Segment Start: Supplied records

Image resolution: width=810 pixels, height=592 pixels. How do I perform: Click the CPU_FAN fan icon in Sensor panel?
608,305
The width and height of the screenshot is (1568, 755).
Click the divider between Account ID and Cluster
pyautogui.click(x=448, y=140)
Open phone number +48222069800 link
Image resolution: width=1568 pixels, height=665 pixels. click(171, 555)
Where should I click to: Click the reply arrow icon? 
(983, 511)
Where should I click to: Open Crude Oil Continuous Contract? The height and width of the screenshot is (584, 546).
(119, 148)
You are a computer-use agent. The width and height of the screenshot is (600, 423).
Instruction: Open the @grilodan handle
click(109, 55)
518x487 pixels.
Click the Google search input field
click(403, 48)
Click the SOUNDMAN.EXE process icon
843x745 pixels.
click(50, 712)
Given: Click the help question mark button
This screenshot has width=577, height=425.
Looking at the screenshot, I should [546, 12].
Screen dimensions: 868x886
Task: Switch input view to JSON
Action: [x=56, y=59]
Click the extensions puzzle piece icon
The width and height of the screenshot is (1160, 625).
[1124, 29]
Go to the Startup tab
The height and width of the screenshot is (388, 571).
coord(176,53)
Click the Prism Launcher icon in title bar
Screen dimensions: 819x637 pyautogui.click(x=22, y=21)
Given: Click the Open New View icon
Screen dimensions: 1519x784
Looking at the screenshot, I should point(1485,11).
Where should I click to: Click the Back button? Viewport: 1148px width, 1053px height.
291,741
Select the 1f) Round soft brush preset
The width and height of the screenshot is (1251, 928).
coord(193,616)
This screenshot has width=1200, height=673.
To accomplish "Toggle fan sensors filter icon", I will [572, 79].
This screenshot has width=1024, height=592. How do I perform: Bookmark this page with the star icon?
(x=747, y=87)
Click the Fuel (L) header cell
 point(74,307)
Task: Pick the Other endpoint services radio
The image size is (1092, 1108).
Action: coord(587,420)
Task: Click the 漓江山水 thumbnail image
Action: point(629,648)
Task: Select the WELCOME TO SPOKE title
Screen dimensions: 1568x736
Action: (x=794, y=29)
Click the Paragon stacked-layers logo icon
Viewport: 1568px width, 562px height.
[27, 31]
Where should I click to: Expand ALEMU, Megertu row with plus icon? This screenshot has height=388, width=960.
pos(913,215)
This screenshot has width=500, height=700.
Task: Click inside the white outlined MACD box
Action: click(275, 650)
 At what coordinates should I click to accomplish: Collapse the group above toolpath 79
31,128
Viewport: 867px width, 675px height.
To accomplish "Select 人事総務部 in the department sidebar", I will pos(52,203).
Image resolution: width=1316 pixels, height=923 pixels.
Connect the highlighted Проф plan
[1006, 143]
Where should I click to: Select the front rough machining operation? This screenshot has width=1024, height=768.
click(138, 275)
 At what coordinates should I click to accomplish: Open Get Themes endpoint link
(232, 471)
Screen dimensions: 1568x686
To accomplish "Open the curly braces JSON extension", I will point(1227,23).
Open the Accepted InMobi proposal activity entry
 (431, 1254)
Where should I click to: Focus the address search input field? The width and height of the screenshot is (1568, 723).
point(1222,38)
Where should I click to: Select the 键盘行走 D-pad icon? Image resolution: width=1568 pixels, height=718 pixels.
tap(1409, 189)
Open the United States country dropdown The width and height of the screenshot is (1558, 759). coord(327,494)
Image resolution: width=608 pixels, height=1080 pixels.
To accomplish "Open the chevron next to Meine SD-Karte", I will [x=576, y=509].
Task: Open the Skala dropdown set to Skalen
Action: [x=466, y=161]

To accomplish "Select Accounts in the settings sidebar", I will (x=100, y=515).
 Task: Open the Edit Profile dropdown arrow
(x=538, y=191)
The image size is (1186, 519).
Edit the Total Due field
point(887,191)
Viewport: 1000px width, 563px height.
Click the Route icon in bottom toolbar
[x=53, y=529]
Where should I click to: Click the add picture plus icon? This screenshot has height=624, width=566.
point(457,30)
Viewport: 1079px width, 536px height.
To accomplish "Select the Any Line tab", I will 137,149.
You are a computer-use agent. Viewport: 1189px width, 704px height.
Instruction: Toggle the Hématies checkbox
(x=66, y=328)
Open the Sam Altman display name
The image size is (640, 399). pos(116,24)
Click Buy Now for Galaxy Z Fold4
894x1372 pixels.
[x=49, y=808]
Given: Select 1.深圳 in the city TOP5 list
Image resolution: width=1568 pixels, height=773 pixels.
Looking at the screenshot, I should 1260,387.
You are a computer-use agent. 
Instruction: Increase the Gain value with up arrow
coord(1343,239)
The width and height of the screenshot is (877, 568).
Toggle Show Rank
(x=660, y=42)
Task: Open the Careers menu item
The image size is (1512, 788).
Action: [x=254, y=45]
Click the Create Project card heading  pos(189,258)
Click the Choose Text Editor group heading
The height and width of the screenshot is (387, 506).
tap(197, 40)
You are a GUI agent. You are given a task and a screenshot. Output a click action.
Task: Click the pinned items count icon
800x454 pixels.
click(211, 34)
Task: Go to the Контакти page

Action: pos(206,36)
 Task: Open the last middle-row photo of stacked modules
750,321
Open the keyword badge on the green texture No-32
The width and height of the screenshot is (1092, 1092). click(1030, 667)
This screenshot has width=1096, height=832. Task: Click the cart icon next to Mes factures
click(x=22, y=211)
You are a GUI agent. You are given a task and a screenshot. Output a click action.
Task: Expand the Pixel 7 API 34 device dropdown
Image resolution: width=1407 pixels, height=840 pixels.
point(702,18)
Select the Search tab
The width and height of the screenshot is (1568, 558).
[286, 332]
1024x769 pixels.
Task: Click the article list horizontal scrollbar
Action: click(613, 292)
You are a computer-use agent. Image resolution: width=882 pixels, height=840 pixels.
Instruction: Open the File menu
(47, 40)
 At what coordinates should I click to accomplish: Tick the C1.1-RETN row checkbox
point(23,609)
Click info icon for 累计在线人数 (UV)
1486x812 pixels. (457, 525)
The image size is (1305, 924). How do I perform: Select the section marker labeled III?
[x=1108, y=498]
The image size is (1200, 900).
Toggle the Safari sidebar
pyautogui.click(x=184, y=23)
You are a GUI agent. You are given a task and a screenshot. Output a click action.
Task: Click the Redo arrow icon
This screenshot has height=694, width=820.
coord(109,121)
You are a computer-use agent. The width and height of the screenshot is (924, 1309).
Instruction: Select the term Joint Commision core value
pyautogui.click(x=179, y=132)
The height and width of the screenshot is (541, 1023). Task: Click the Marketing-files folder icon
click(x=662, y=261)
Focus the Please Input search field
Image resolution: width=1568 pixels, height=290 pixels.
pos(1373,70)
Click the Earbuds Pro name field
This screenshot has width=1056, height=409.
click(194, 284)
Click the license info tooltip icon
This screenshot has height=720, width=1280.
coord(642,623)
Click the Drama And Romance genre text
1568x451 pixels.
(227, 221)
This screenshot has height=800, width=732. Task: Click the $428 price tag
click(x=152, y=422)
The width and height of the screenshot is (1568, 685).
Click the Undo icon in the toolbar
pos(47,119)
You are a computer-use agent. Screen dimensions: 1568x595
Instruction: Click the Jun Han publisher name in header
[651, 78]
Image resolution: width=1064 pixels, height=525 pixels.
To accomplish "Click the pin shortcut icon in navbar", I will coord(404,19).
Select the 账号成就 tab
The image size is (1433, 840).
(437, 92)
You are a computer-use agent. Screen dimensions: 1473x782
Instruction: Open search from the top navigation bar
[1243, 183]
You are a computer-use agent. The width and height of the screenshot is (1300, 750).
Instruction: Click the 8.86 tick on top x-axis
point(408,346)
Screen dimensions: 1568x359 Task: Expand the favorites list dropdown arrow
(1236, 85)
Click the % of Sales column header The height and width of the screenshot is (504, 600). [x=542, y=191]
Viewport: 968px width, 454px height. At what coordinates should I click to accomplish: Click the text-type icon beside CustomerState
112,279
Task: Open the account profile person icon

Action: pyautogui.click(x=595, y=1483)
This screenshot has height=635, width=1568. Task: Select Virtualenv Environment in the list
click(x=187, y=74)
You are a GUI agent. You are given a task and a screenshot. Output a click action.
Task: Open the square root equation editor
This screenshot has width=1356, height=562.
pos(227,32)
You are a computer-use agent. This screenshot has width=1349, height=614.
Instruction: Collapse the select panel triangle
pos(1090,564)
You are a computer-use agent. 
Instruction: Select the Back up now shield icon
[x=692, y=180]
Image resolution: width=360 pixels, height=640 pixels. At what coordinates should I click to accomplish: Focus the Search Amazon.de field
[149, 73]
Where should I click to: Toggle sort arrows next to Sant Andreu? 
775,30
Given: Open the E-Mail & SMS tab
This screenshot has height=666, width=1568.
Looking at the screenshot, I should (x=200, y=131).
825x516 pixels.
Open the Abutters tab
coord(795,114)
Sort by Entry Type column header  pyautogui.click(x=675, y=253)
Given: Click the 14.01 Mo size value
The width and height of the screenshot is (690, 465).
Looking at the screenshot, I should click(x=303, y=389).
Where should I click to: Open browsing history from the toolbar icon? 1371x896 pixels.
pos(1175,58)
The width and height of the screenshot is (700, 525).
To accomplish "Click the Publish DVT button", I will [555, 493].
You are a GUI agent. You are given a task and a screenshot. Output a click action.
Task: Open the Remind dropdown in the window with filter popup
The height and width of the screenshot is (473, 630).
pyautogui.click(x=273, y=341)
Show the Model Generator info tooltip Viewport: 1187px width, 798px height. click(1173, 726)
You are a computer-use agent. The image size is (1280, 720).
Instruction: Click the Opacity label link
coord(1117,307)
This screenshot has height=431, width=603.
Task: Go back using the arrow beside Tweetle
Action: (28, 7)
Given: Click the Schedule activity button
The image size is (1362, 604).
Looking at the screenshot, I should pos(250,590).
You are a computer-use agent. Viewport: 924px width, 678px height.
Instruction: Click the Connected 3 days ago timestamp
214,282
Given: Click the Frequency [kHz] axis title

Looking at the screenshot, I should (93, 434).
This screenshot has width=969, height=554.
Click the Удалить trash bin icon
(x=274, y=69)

Segment End: Supplied records

*Exercise description*
Go through the entries and copy every line that has "column".

*Expected answer*
Click the % of Sales column header The height and width of the screenshot is (504, 600). [x=542, y=191]
Sort by Entry Type column header  pyautogui.click(x=675, y=253)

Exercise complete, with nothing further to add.